Das Hauptgebäude der Fakultät für Technische Wissenschaften am Campus Technik wird derzeit saniert. Die Forscherinnen und Forscher sind deshalb vor kurzem in das Containergelände am Campus gezogen, das auch schon Innsbrucker Gymnasien als Ausweichquartier für eine Generalsanierung gedient hatte. Für Univ.-Prof.  Michael Flach, Leiter des Arbeitsbereichs für Holzbau, ideale Voraussetzung für einen wissenschaftlichen Feldversuch: Auf dem Containergelände wurden zwei neue Doppelcontainer in Holzbauweise errichtet. „Zeitgleich mit der Umsiedelung der Fakultät in das Containerdorf untersuchen wir im Forschungsprojekt BIGCONAIR die Raumluftqualität in Containerbauten“, erklärt Michael Flach. Die Raumluft-Messungen werden über zwei Jahre regelmäßig erfolgen und die Luftqualität in herkömmlichen Stahlcontainern mit jener in den neuen Holzcontainern verglichen. Das Projekt wurde vergangene Woche auf einer Pressekonferenz vorgestellt.

Gesundheit als Wirtschaftsfaktor

„Die bestehenden Stahlcontainerbauten sind, als sie von Innsbrucker Gymnasien genutzt wurden, immer wieder in das Kreuzfeuer der Kritik geraten, weil die Anzahl von Krankheitsfällen sprunghaft angestiegen war und sich Schüler und Lehrer über Konzentrationsschwächen beklagten“, berichtet LH-Stv. ÖR Anton Steixner und fährt fort: „Wenn es uns mit unserem nachwachsenden heimischen Rohstoff Holz gelingt, einen Beitrag für die Errichtung gesunder Infrastruktur zu leisten, so haben wir ein wesentliches gesellschaftspolitisches Ziel erreicht“. Die Raumluftqualität in Büroräumen wirkt sich nicht nur entscheidend auf die Gesundheit, sondern auch auf das subjektive Wohlbefinden und die Arbeitseffizienz von Mitarbeiterinnen und Mitarbeitern aus.

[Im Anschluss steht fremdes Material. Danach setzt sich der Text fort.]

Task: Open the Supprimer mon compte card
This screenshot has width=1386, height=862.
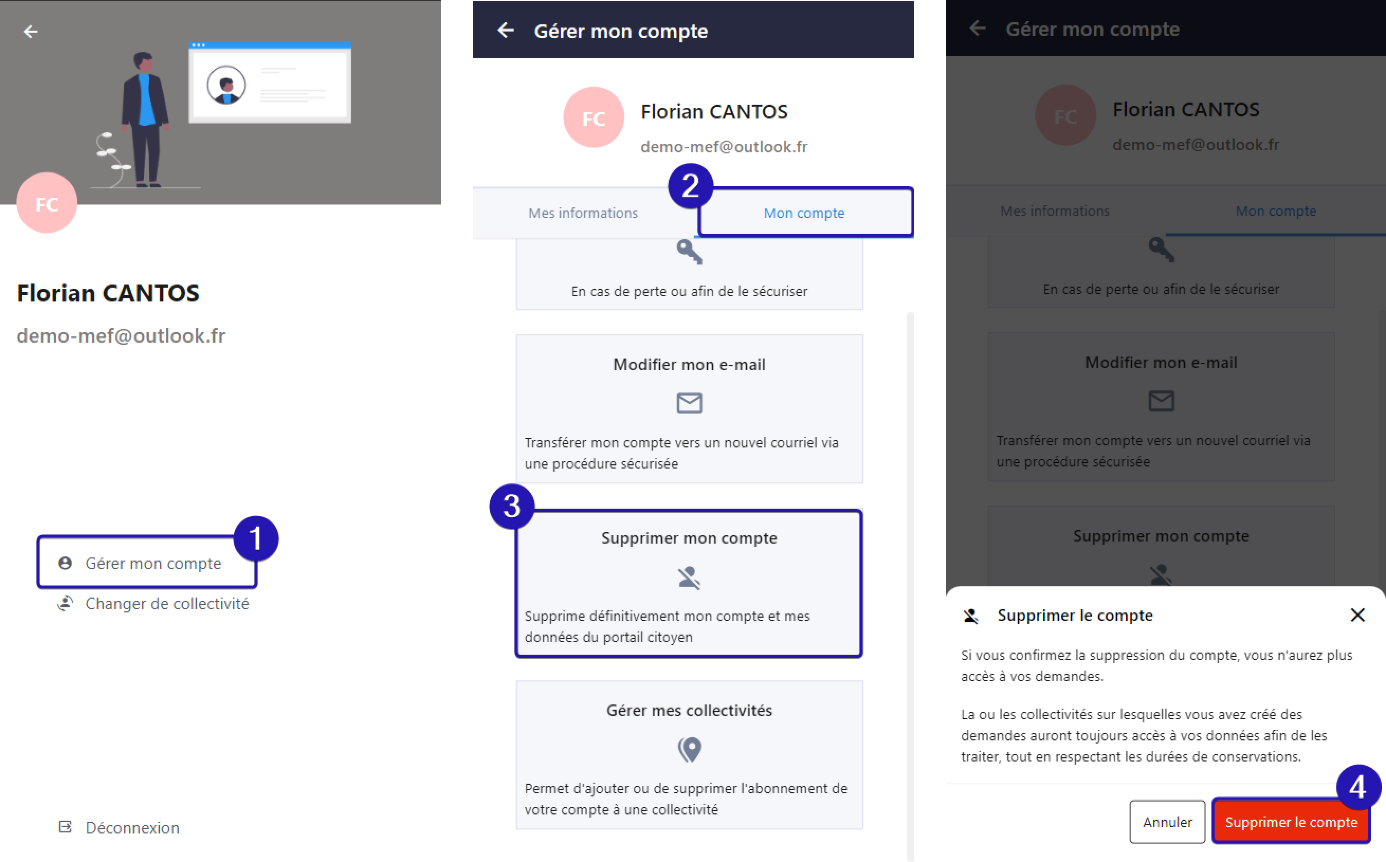Action: click(689, 584)
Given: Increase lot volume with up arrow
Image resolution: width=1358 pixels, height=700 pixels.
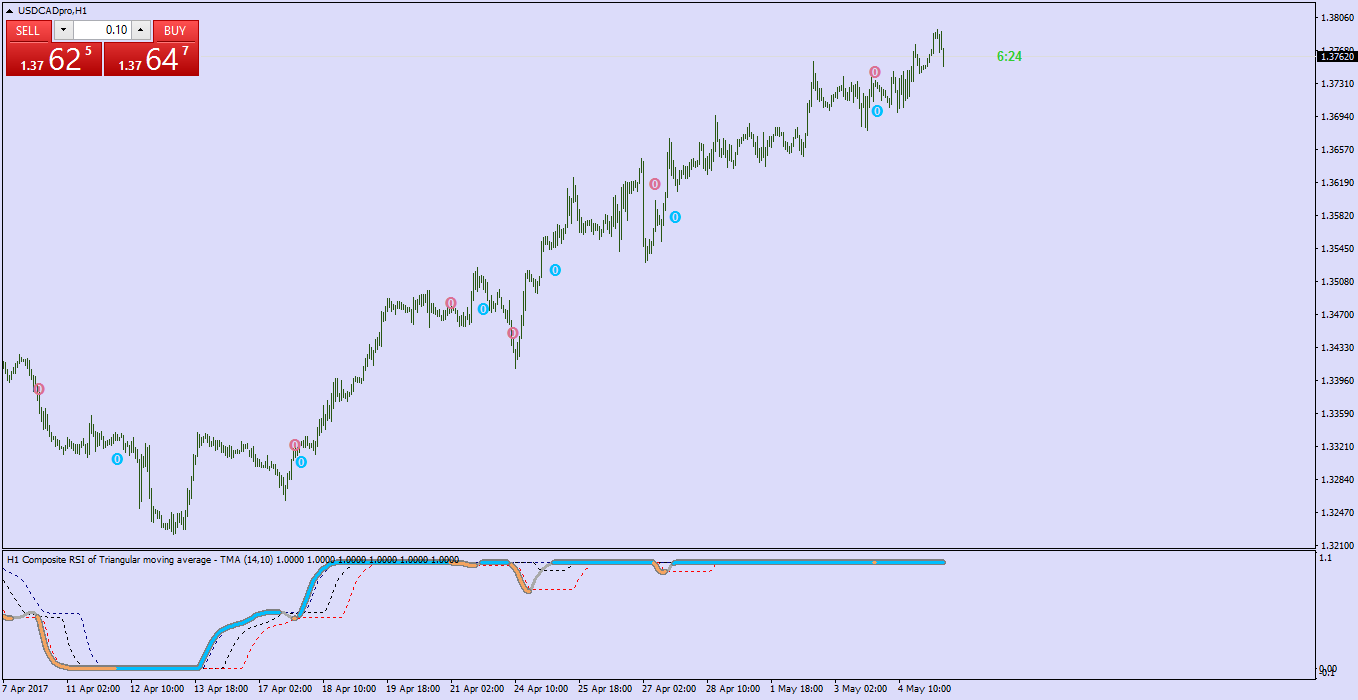Looking at the screenshot, I should (141, 30).
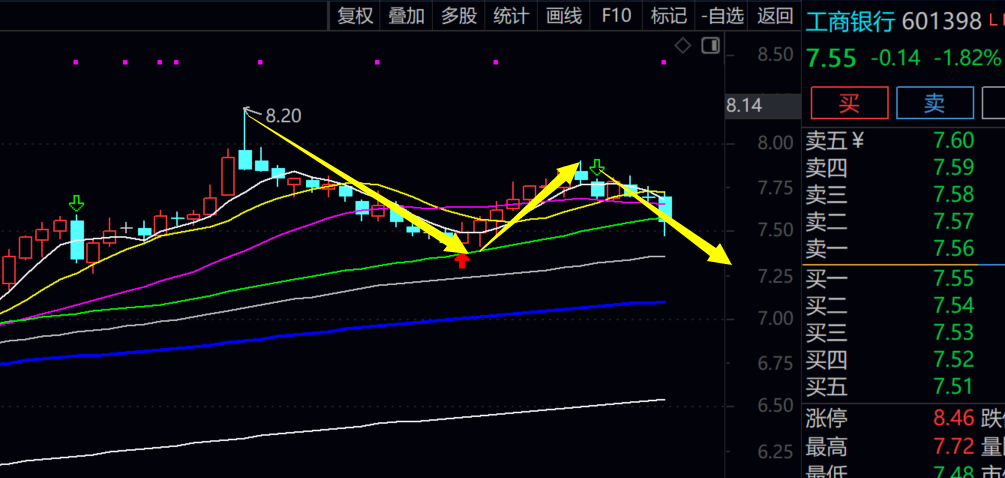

Nicht zuletzt deshalb ist das Thema Gesundheit in Innenräumen ein relevanter Wirtschaftsfaktor. DI Rüdiger Lex, Geschäftsführer von proHolz Tirol (der Verein unterstützt den Holzbaulehrstuhl seit 2002), verweist in dem Zusammenhang auf zahlreiche Untersuchungen, die Innenräumen aus Holz, speziell solchen aus Zirbe, überaus günstige Auswirkungen auf den menschlichen Organismus attestieren.

Anfang 2013 startete das Institut für Konstruktion und Materialwissenschaften der Universität Innsbruck deshalb zusammen mit der Holzforschung Austria (Wien) und 6 Betrieben (siehe unten) ein Bridge-Forschungsprojekt mit dem Synonym BIGCONAIR für baubiologische Containerentwicklung. Die Wissenschaftlerinnen und Wissenschaftler konzipierten hochwertige Holzmodule, die eine gezielte Auswahl gesundheitsfreundlicher Baustoffe in Verbindung mit energieeffizienten Wand- und Deckenelementen und kontrollierter Lüftung vorsehen.

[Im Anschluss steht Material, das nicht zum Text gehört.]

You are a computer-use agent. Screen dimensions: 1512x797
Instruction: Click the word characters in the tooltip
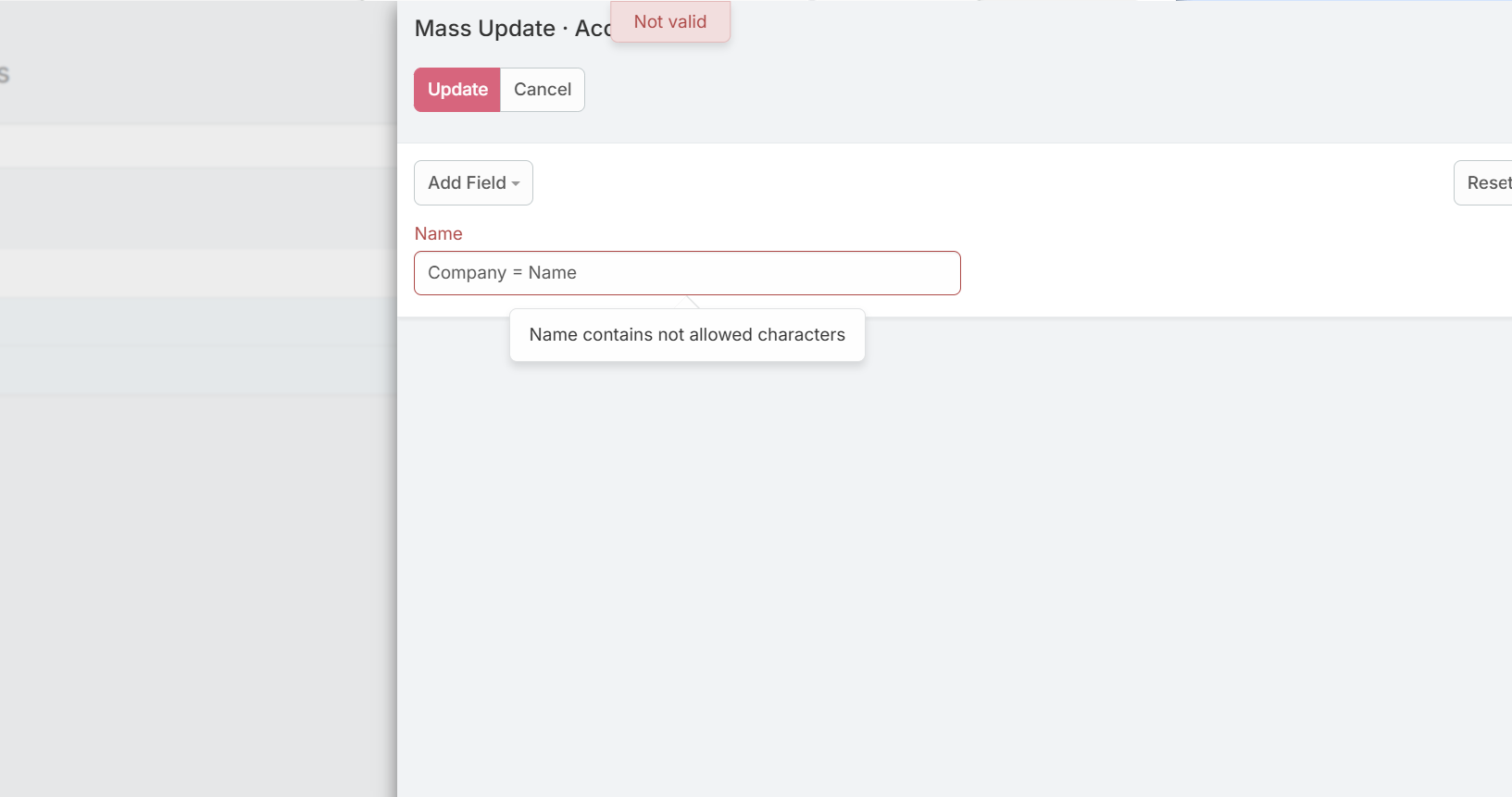[801, 335]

Neben dem Arbeitsbereich „Holzbau“ ist auch der Arbeitsbereich „Energieeffizientes Bauen“ des Instituts für Konstruktion und Materialwissenschaften in das Projekt eingebunden. Das Team unter Univ.-Prof. Wolfgang Streicher sichert die bauphysikalische Qualität der neuen Holzcontainer, führt Langzeitmessungen des Innenraumklimas, des Temperatur-/Feuchteverhaltens der Wandaufbauten und des Benutzerverhaltens durch. Unter Verwendung dieser Daten werden vergleichende thermische Jahressimulationen für die verschiedenen Containerkonzepte unter sonst gleichen Randbedingungen durchgeführt und nach Behaglichkeitskriterien analysiert. „Wir sind schon sehr gespannt, in welchem Ausmaß die ökologischen Holzcontainer die erwarteten Verbesserungen in Bezug auf Raumklima und Behaglichkeit bringen und welche Schlussfolgerungen wir für die Zukunft des Containerbaus ableiten können“, sagt Wolfgang Streicher.

Zwei Doppelcontainer

Zwei Doppelcontainer wurden auf dem Gelände der Containersiedlung aufgebaut. Einer der beiden Container mit 26 Quadratmetern Nutzfläche wurde in Massivholzbauweise, ein weiterer in Holzständerbauweise mit innenseitigem Lehmverputz ausgeführt. Als Dämmstoffe wurden Naturstoffe wie Hanf und Schafwolle eingesetzt. „Zusätzlich planen wir, einen bestehenden Stahlcontainer mit einer innenliegenden Dämmung und Lehmverputz nachzurüsten“, kündigt Michael Flach an. Über Feuchtigkeits- und Temperatursonden sowie Luftmessungen und Probeentnahmen sollen zwei Jahre lang die wichtigsten Parameter wie Temperatur, Feuchtigkeit, Kohldioxyd und VOC (volatile organische Komponenten) gemessen und toxikologisch analysiert werden. Gemessen wird auch der Heizenergieverbrauch. Diese Untersuchungen vergleichen einerseits die unterschiedlichen Bauweisen der Holzcontainer miteinander, andererseits werden die Unterschiede zwischen den Holzcontainern und den bestehenden Stahlcontainern erfasst.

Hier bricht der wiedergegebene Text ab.